Canadian horror films I've seen typically seem to skimp on gore and go straight for the jugular, so to speak (except maybe for director David Cronenberg). "The Dark Stranger" has some creative blood effects that do not overwhelm and yet the story doesn't seem to jell between the artist with suicidal tendencies and the art world, the process of creating. Can someone who creates a world that suffers from depression actually do it without medication, or is it willed by something supernatural?
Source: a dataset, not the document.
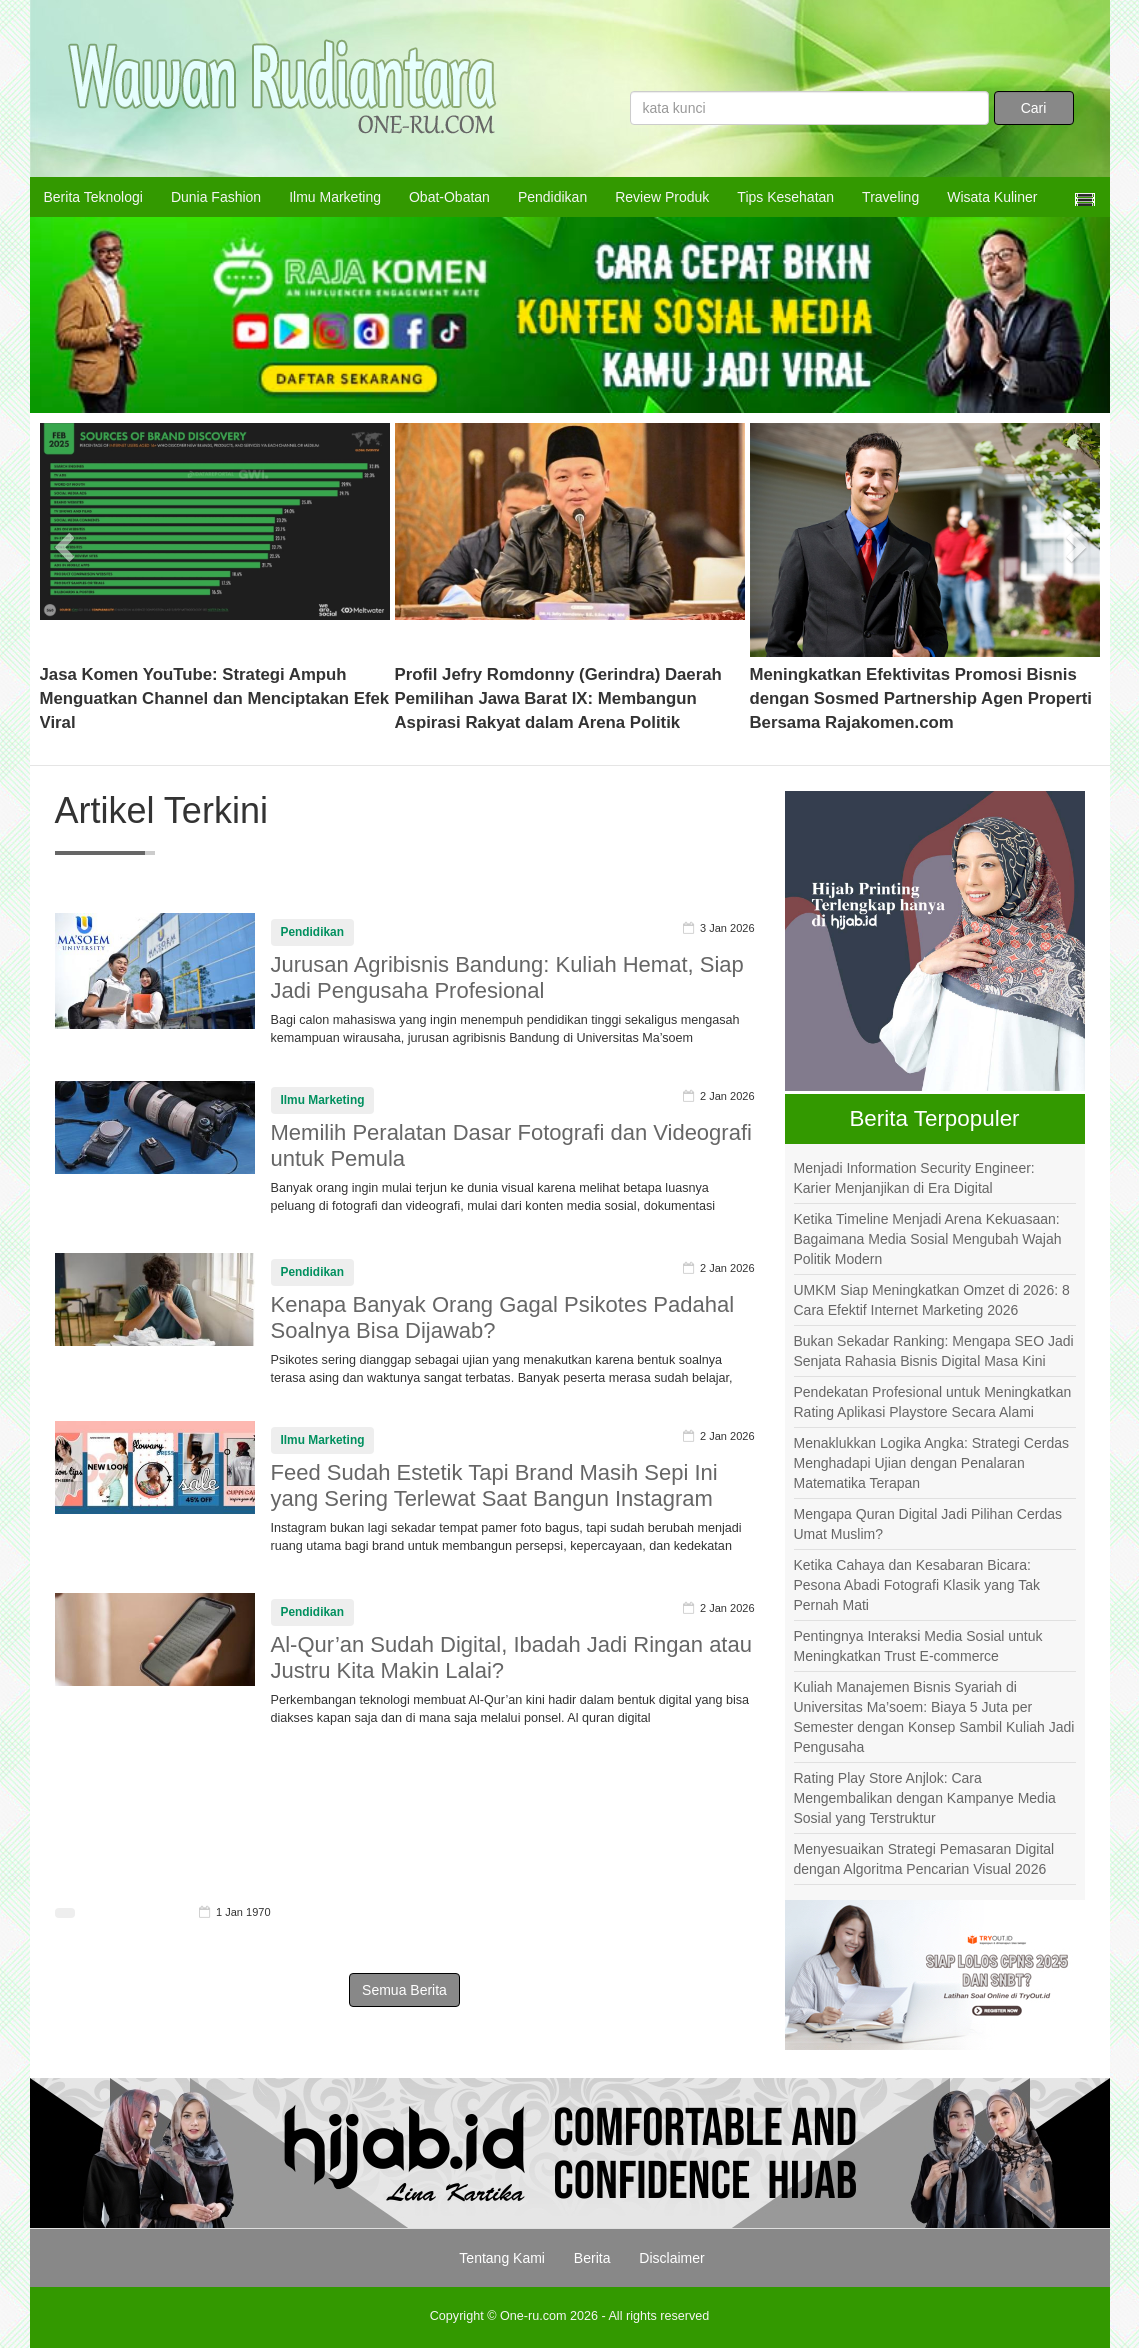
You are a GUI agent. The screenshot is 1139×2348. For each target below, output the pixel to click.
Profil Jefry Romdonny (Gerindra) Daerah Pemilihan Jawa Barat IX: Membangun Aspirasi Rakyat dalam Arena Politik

Katie Findlay (Leah Garrison), who looks like Emmy Rossum's younger sister, refuses to leave the house and hardly ever takes a shower. She lives with her brother, an aspiring musician, and her understanding and devoted father, both of whom she cooks dinner for. Katie's mother committed suicide and left behind some drawings that has piqued someone's interest in showing them at a gallery. Katie can't bring herself to draw but when she stops taking her meds, the creative juices start flowing. Only this is not the usual creative streak that she can enjoy - something beyond her forces her to sketch drawings for a graphic novel called "The Dark Stranger." Of course, we the audience start to think this is all in her head but it turns out that by drawing these pages, a supernatural force has been summoned and wants her to finish the graphic novel. He is the Dark Stranger.
Writer-director Chris Trebilcock could have taken this in ways where reality and fantasy sometimes merge yet the distinction may remain at arm's length, at least from Katie's point-of-view. Trebilcock chickens out when he goes down the usual well-travelled path of horror films (though there is nothing as wretched here as the misshapen "Cellar Dweller" from 1988), and I won't say where that path leads but I think you can guess where. Somehow this occasionally tepid script avoids really dealing with Katie's depression. The set up is terrific and the first half-hour or so really forms the slightly dysfunctional family unit. Leah Garrison gives an amazingly potent performance as Katie and her mood swings feel completely realistic, especially when it leads to cutting herself. I also enjoyed Enrico Colantoni as the father who is troubled by Katie and her visions and still hopes she will come out of it. Also worth noting is Stephen McHattie as the Dark Stranger and a real-life stranger, an art curator, who is far too interested in Katie's mother's drawings - talk about potency, McHattie is a bit underused here but he still has a fiery presence.
"The Dark Stranger" has some intriguing ideas and I love the drawings of this graphic novel and how they come to life. I just wished it went further and that it did not progressively ignore Katie's mental breakdown and/or illness. Art is her salvation but only in a supernaturally superficial kind of way.